Quick, which operating system is the most widely used when it comes to surfing the Internet? You would be forgiven for saying Microsoft Windows, since the tech behemoth has dominated the OS landscape since, well, forever. But for the first time ever, Windows has been eclipsed by Google's Android OS, marking a major turning point in the history of Internet usage.

Android topped the worldwide OS Internet usage market share for the month of March with 37.93 percent, putting it marginally ahead of Windows' 37.91 percent share for the first time, according to a new report by StatCounter, an independent Web analytics company.

'A Milestone in Technology History'

The study looked at overall Internet usage across all devices, including desktop, laptop, tablets, and mobile phones. The fact that Android, an operating system built for mobile devices, is now the most common platform individuals use to access the Internet represents a major shift in the way the world connects online, with the desktop finally being overtaken by mobile devices.

"This is a milestone in technology history and the end of an era," said Aodhan Cullen, CEO, StatCounter, in a statement. "It marks the end of Microsoft's leadership worldwide of the OS market which it has held since the 1980s. It also represents a major breakthrough for Android which held just 2.4 percent of global Internet usage share only five years ago."

Cullen said that the main drivers of the transition include the increased use of smartphones to access the Internet, a decline in sales of traditional PCs, and the impact of Asia on the global market.
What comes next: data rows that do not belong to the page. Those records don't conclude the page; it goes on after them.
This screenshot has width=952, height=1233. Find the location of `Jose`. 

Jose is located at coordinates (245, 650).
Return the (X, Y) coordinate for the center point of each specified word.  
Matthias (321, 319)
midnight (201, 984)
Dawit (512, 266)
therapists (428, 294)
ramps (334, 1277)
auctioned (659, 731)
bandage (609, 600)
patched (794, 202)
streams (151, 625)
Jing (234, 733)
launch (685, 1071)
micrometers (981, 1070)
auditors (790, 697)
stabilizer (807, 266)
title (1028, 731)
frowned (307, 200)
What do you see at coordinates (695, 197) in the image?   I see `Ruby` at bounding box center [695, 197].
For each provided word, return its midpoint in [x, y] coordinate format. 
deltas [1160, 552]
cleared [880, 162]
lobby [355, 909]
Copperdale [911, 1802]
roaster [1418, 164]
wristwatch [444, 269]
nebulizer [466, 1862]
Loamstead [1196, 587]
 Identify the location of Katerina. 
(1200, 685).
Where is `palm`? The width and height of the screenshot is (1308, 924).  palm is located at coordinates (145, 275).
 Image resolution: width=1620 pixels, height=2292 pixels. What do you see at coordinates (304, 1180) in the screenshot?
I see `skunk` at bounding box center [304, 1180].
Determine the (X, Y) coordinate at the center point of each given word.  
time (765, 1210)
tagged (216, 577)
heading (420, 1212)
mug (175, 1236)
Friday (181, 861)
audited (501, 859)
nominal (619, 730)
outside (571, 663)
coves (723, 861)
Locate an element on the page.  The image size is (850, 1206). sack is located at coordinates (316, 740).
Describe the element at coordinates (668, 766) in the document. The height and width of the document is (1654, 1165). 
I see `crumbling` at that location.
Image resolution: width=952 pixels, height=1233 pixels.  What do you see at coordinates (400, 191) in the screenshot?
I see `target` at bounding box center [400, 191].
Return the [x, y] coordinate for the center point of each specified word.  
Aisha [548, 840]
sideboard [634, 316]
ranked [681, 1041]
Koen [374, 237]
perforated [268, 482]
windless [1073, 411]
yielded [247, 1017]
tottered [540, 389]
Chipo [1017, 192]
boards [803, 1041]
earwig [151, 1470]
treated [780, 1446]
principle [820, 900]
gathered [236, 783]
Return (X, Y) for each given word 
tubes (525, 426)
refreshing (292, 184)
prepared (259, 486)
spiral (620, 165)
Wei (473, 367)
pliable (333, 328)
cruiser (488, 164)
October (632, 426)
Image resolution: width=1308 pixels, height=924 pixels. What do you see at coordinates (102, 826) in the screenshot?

Winning the Battle, Losing the War

But despite losing the number one spot in overall traffic, Windows still dominates the worldwide operating system desktop market, which includes desktops and laptops, with an 84 percent Internet usage share in March. However, that might be cold comfort for Microsoft if the statistics reflect an underlying shift in the way people use their devices.

"Windows won the desktop war but the battlefield moved on," said Cullen. "It will be difficult for Microsoft to make inroads in mobile but the next paradigm shift might give it the opportunity to regain dominance. That could be in augmented reality, AI, voice or continuum (a product that aims to replace a desktop and smartphone with a single Microsoft powered phone)."

In North America Windows (all versions) maintained its lead across all platforms with a 39.5 percent share of the market in March, followed by iOS with 25.7 percent and Android with 21.2 percent. The story is similar in Europe, where Windows again owns more than twice the share of the Internet market compared to Android, 51.7 percent to 23.6 percent.

Microsoft's biggest problem seems to be Asia, where consumers prefer Android to Windows devices 52.2 percent to 29.2 percent. Given the size and continued growth of the Asian IT market, the switch to Android is likely to remain a challenge for Microsoft, even as it maintains its dominance in more developed markets.